WHAT YOU NEED TO DO:
Rescale the entries from the line with "Screen dimensions: 1008x454" up to and including the line with "Screen dimensions: 1008x564". Write them all out again, requests included, but multiply each coordinate in the answers by 1.9 and round to whole numbers, with halves rounded up.

GIVEN RECORDS:
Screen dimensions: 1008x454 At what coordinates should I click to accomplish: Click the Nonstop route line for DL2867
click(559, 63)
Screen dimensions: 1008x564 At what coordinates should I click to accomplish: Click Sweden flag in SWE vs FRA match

...

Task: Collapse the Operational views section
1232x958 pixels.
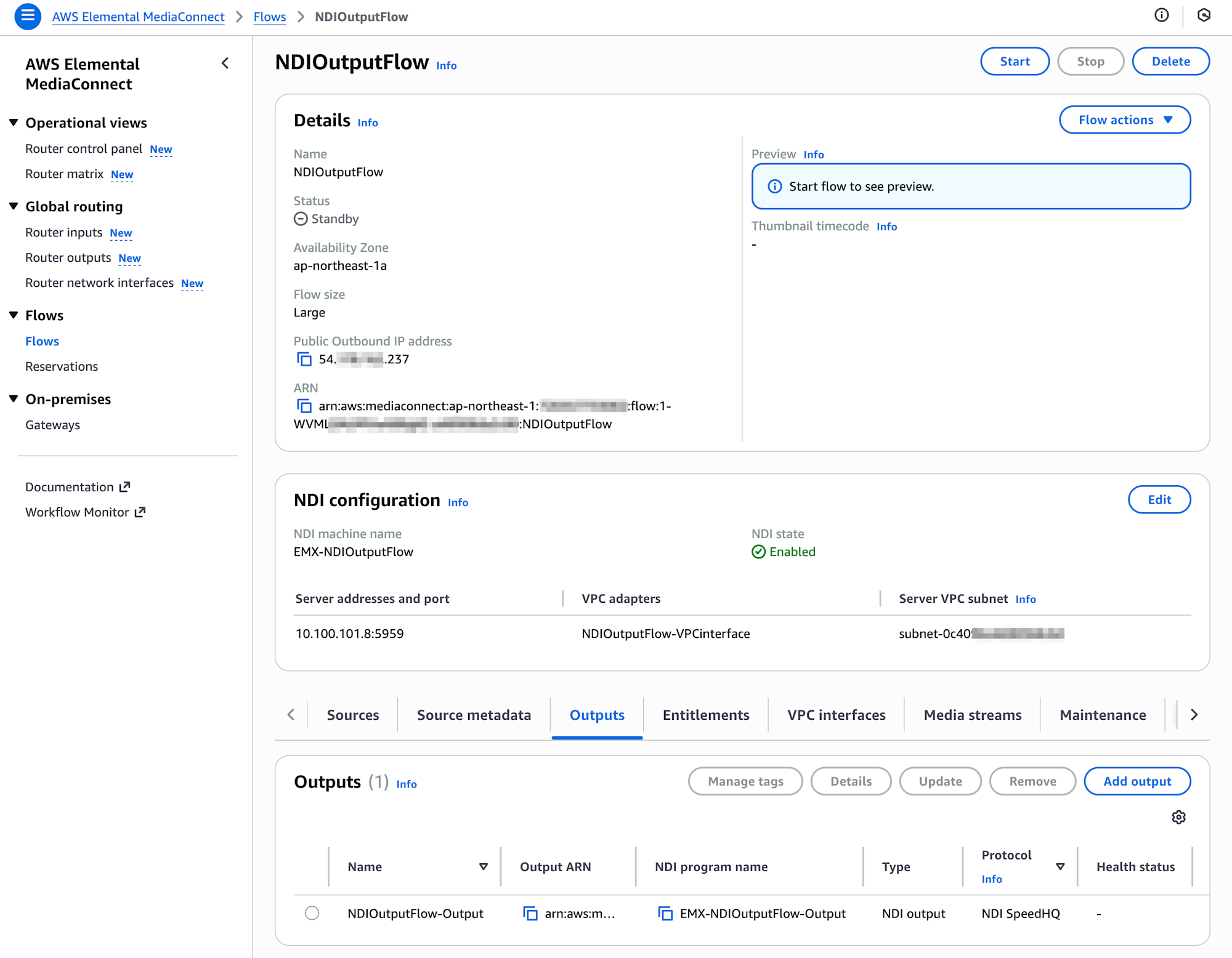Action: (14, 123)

---

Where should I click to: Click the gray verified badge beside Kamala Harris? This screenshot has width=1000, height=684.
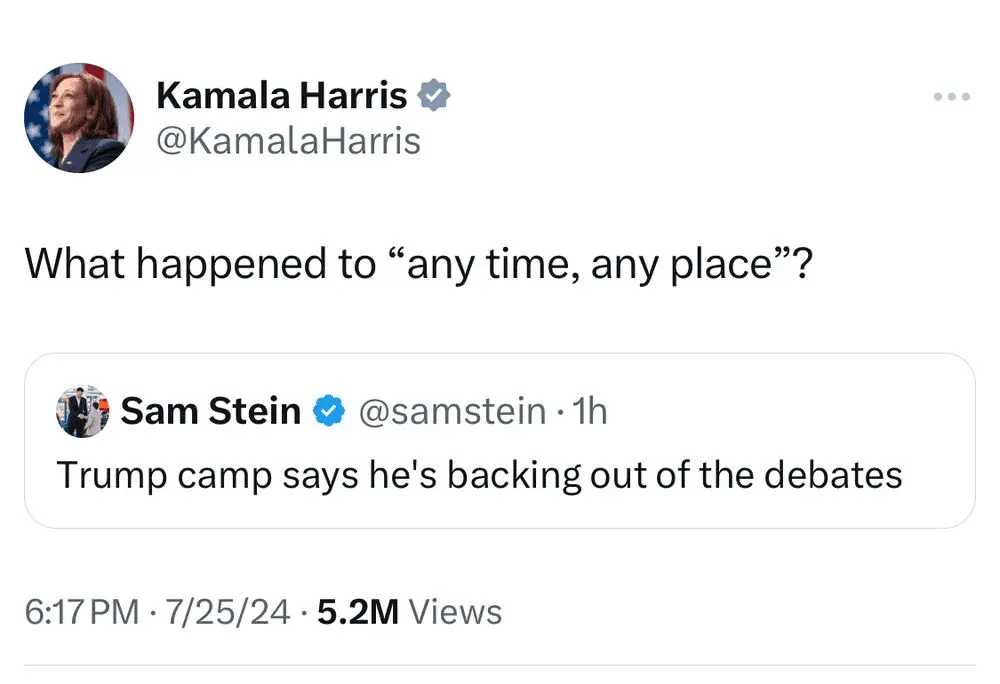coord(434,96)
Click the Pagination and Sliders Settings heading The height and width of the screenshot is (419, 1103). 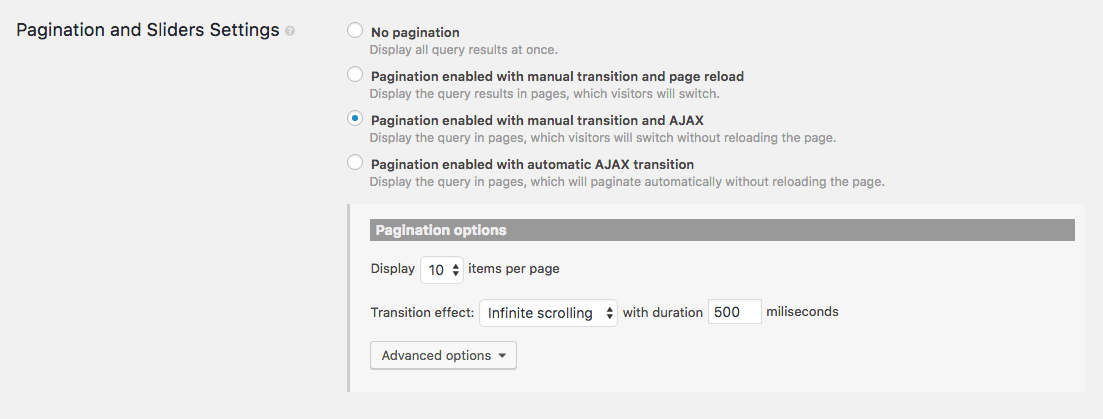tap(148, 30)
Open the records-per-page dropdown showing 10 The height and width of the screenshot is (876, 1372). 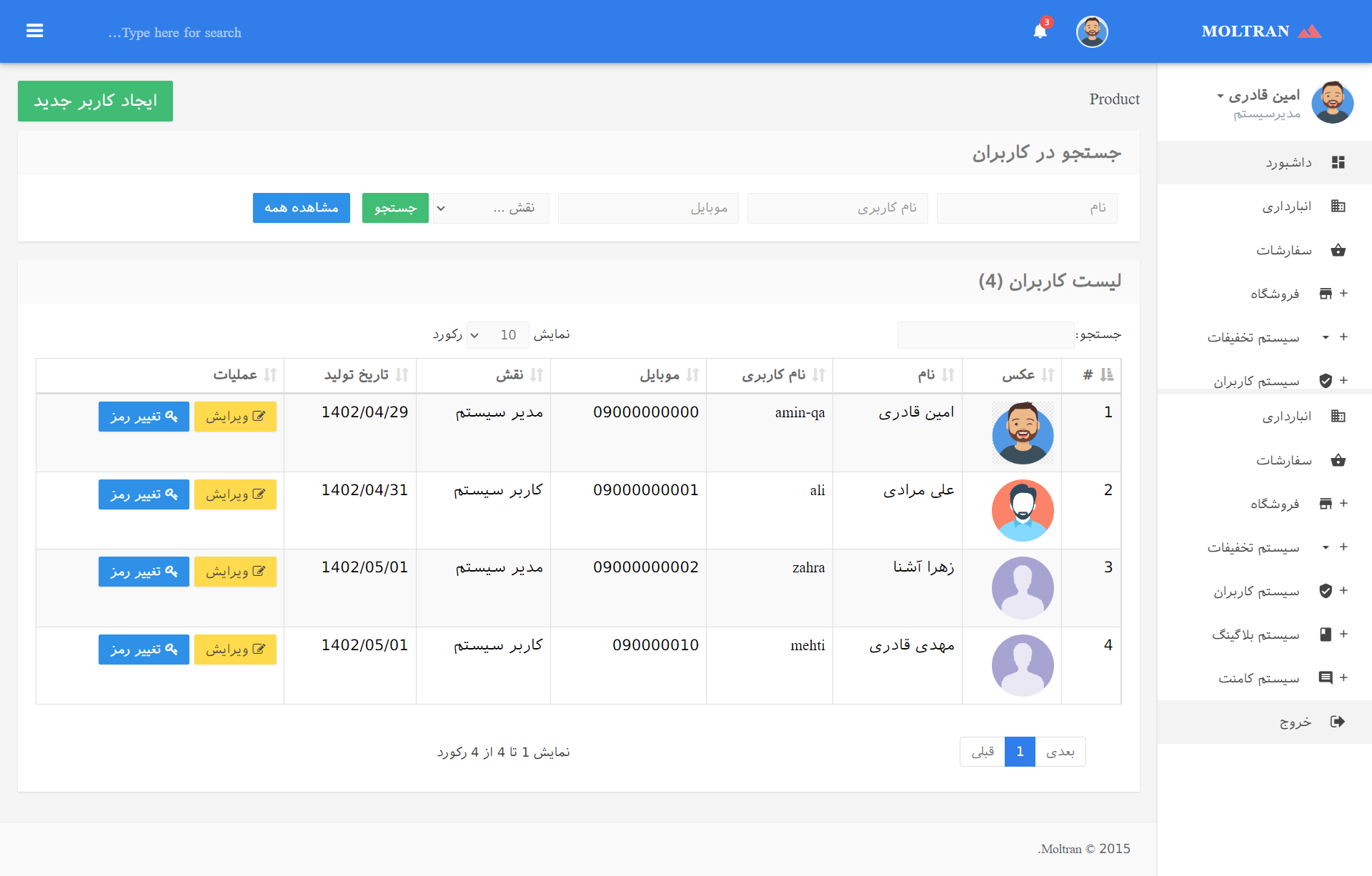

EXERCISE OUTPUT:
Screen dimensions: 1008x454 At what coordinates should I click to accomplish: Click the Nonstop route line for DL2867
click(1062, 120)
Screen dimensions: 1008x564 At what coordinates should I click to accomplish: Click Sweden flag in SWE vs FRA match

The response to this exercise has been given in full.